**Activity:** With pictures left out, output exactly the lines from the line holding "This screenshot has width=1617, height=973." through the end of the data, both included.

Stored records
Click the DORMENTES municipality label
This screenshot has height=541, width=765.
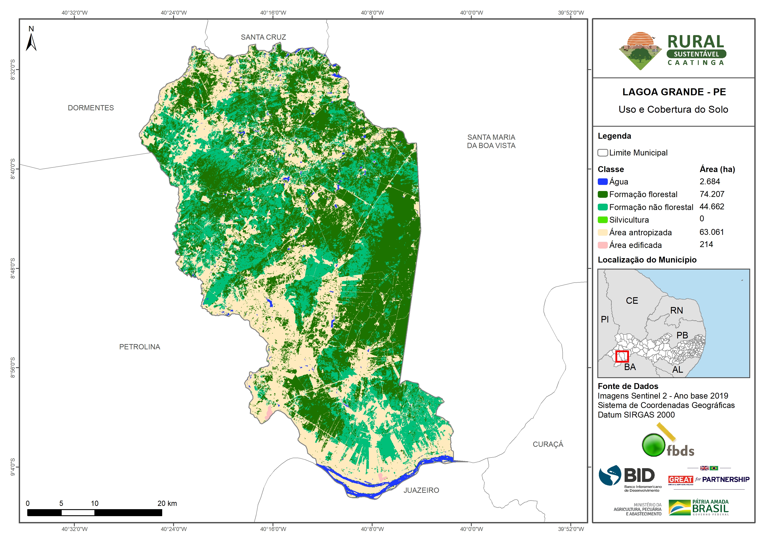pyautogui.click(x=91, y=108)
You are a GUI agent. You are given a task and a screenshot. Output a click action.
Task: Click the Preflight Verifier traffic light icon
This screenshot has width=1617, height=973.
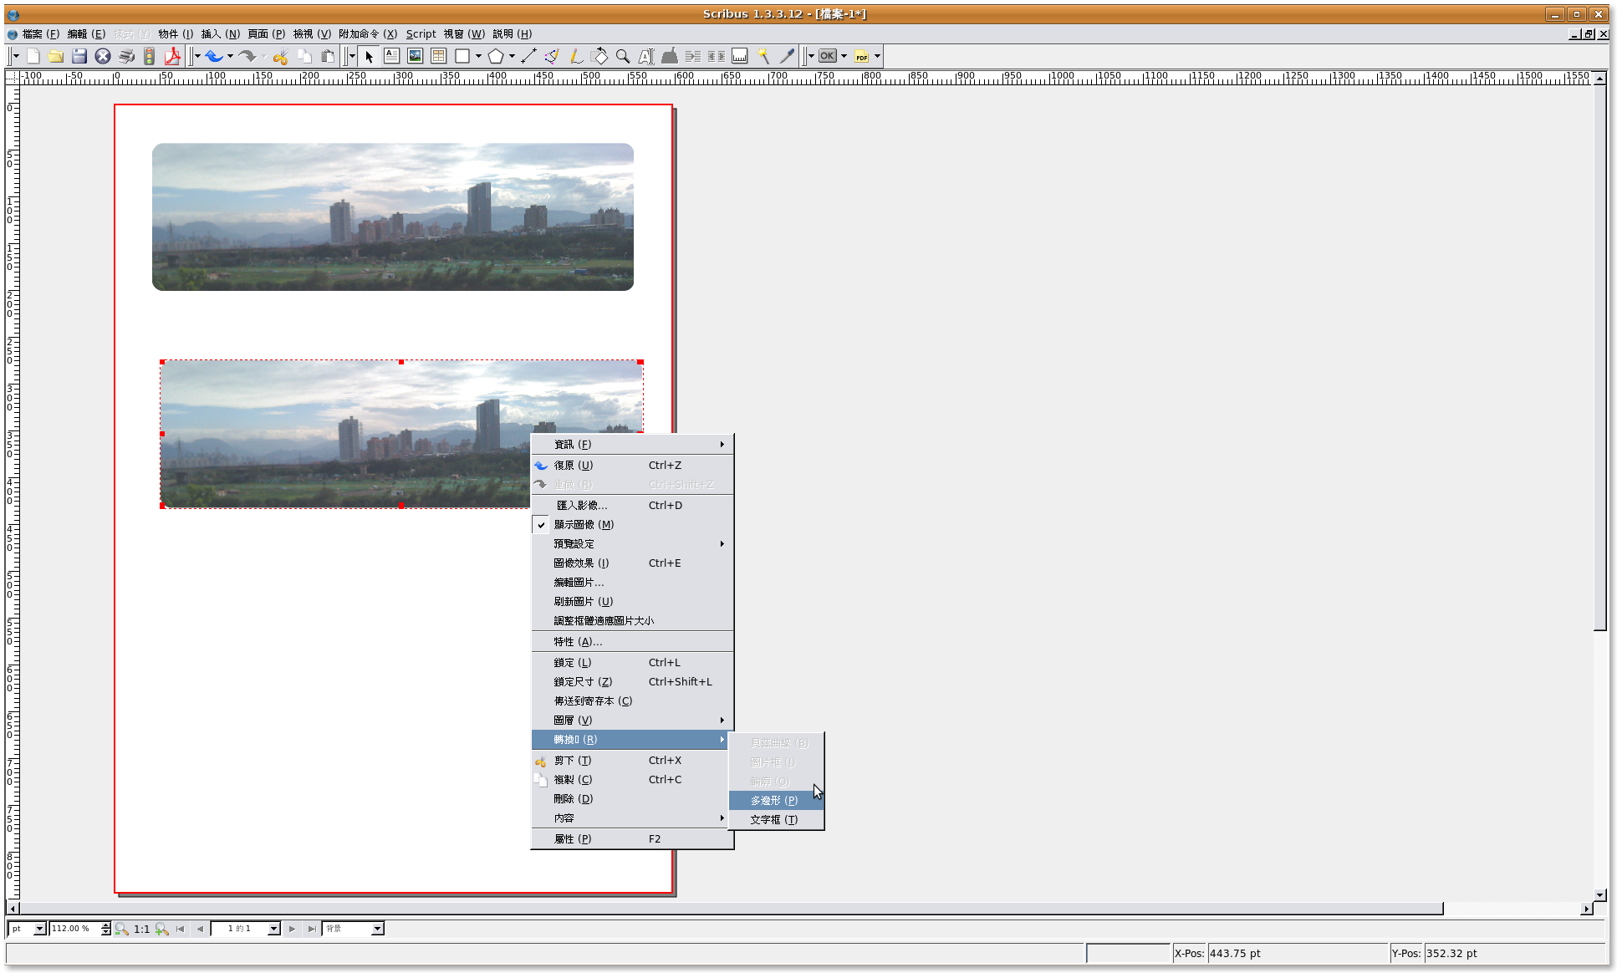click(x=150, y=56)
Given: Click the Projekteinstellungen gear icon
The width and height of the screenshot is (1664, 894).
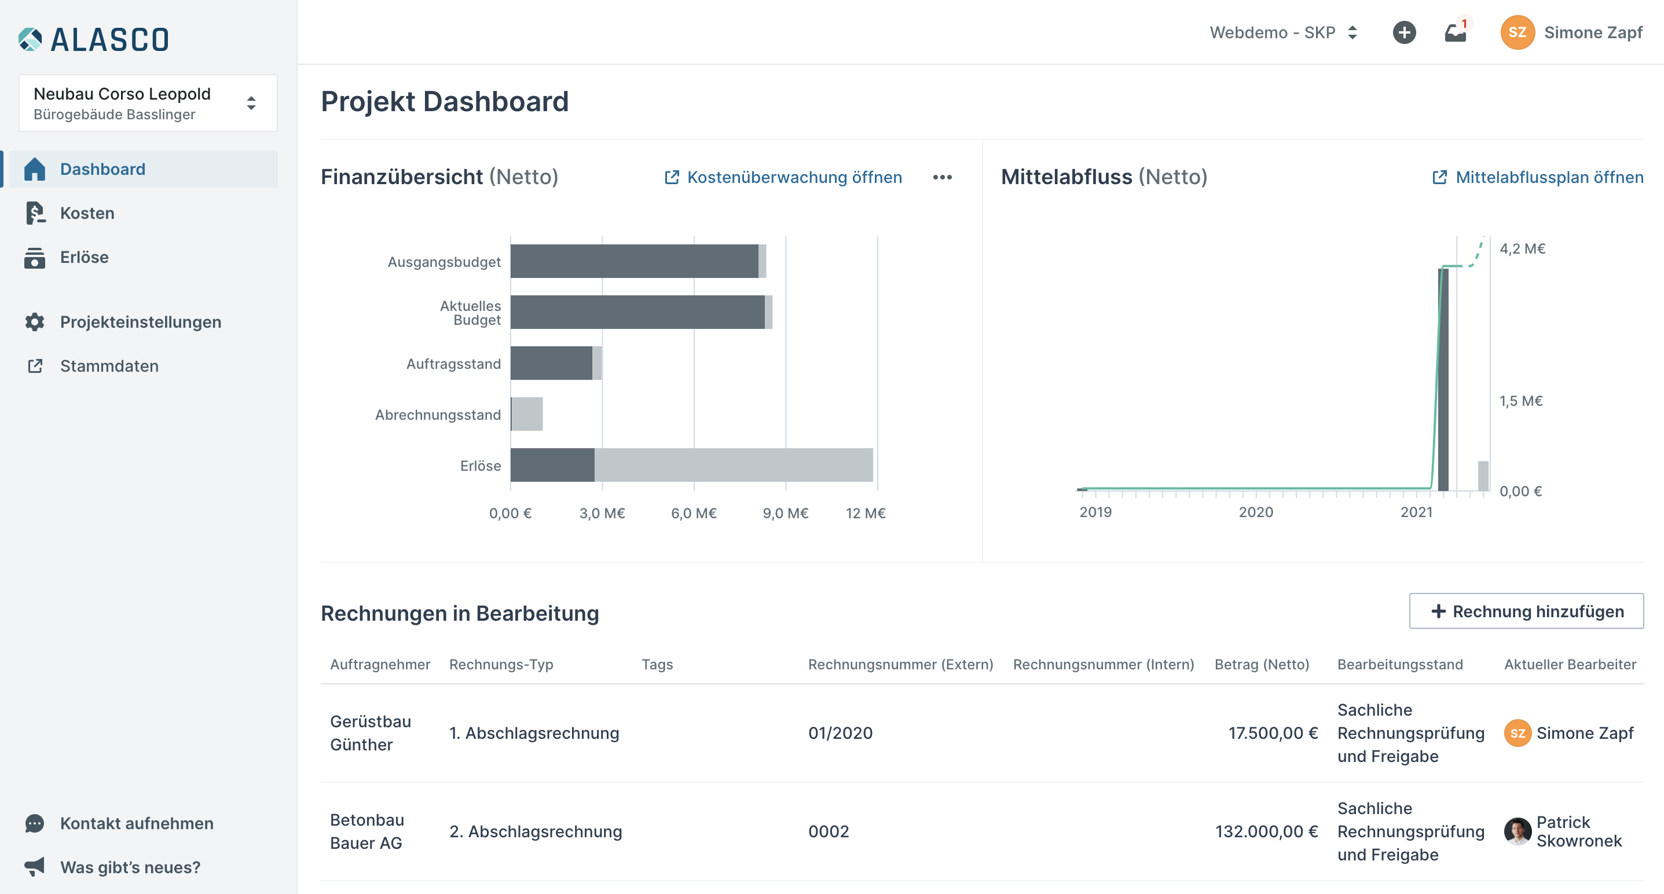Looking at the screenshot, I should (x=35, y=322).
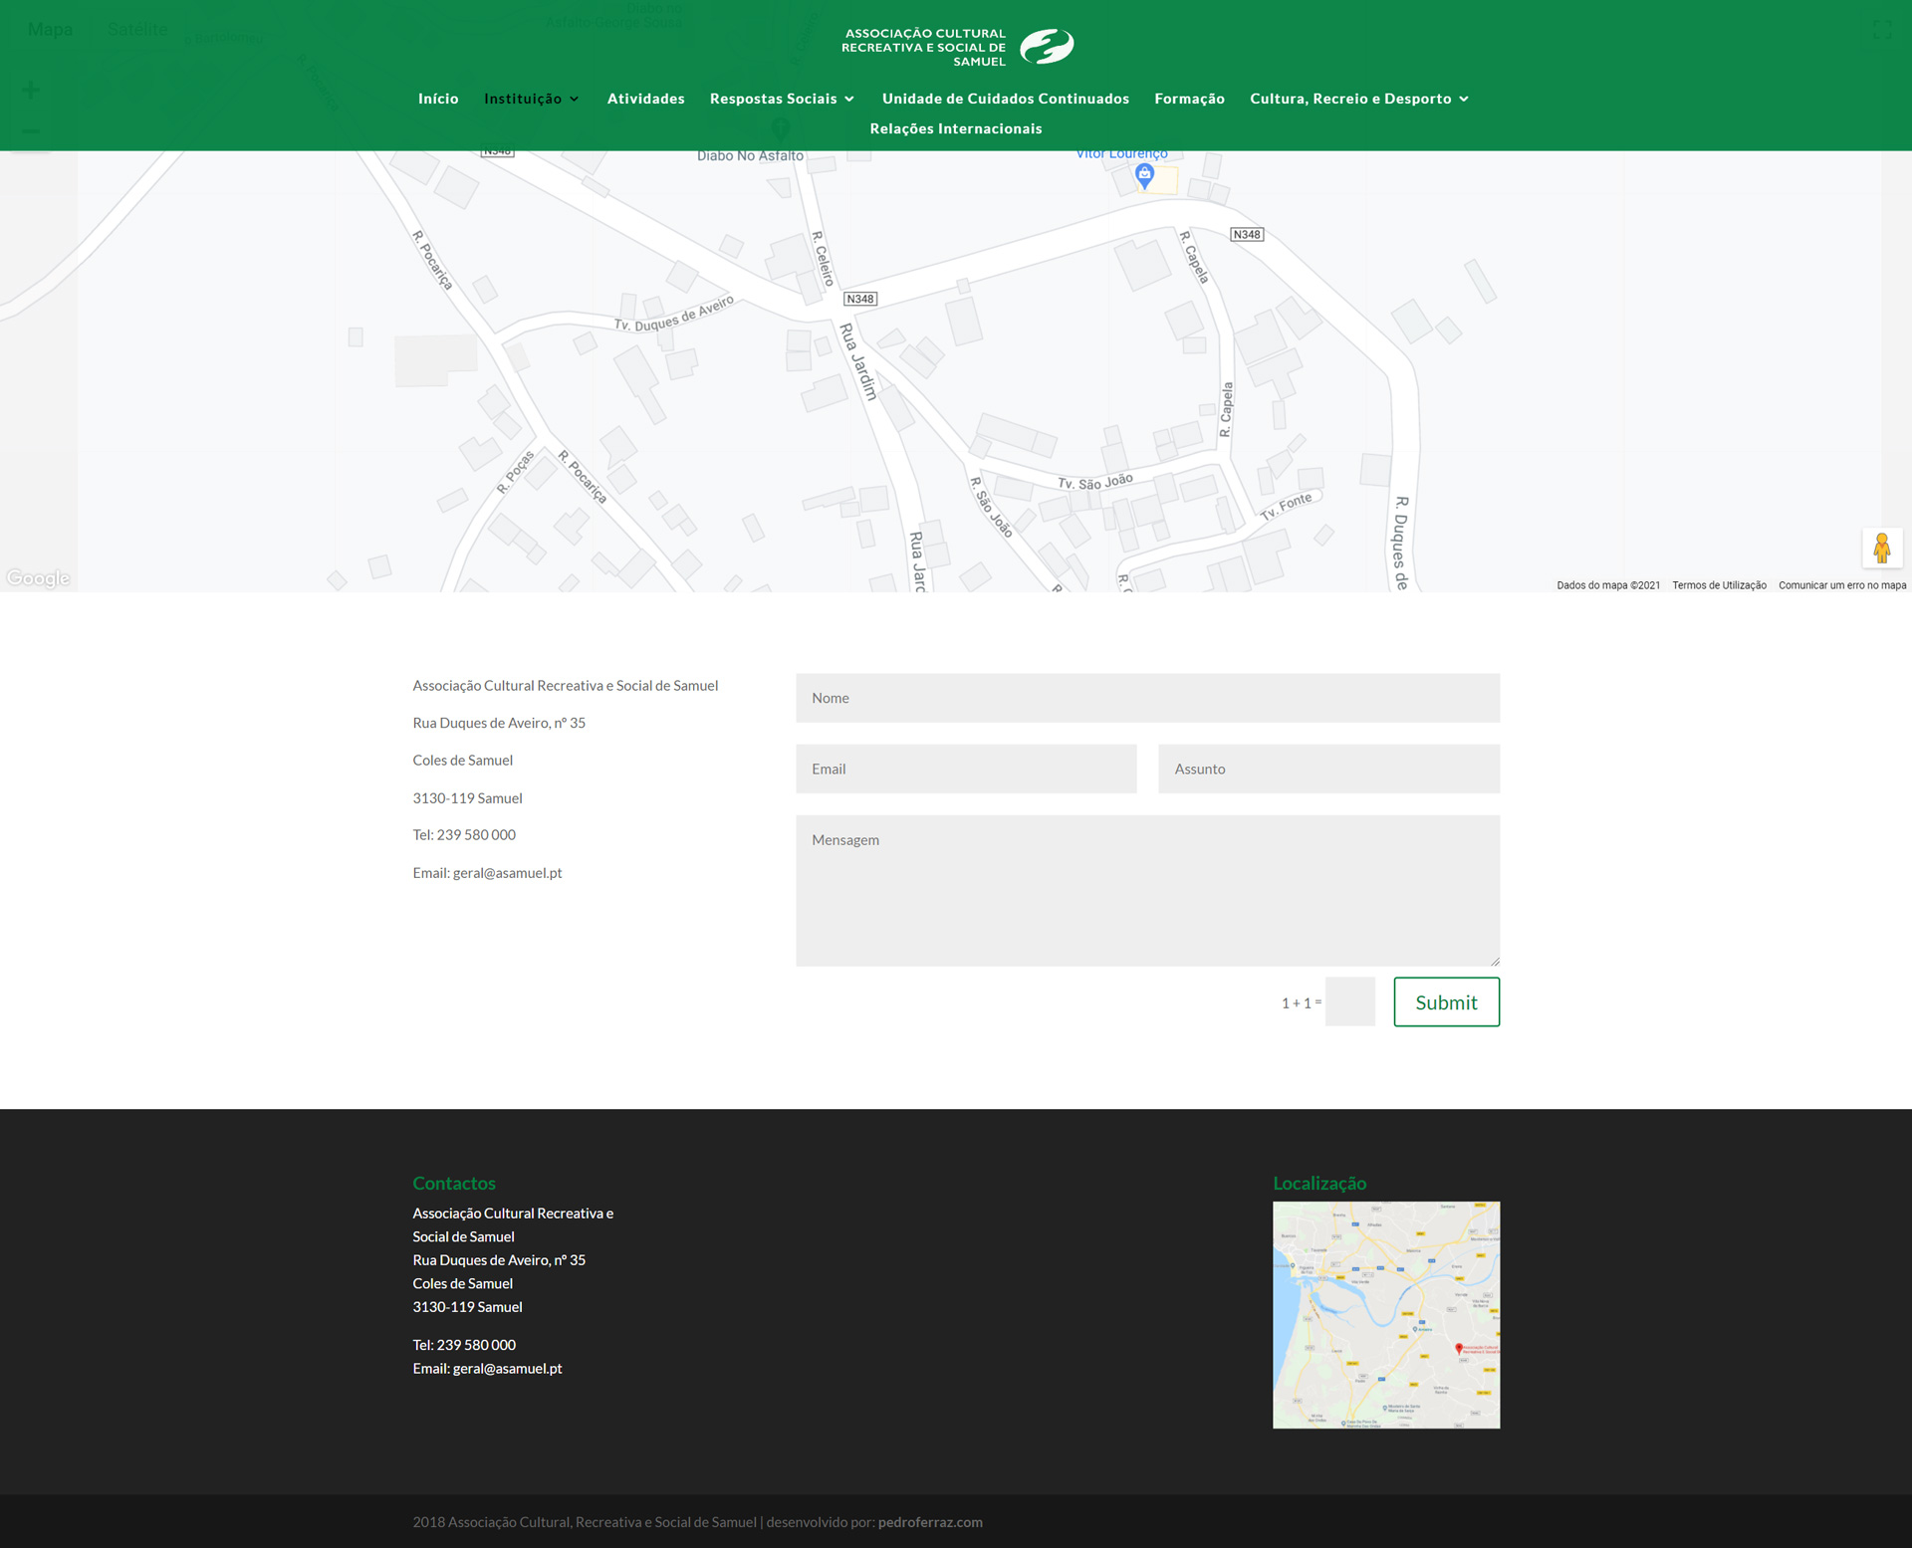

**Your response:**
This screenshot has width=1617, height=973.
click(x=150, y=56)
Given: Click the Projekteinstellungen gear icon
The width and height of the screenshot is (1664, 894).
Looking at the screenshot, I should (x=35, y=322).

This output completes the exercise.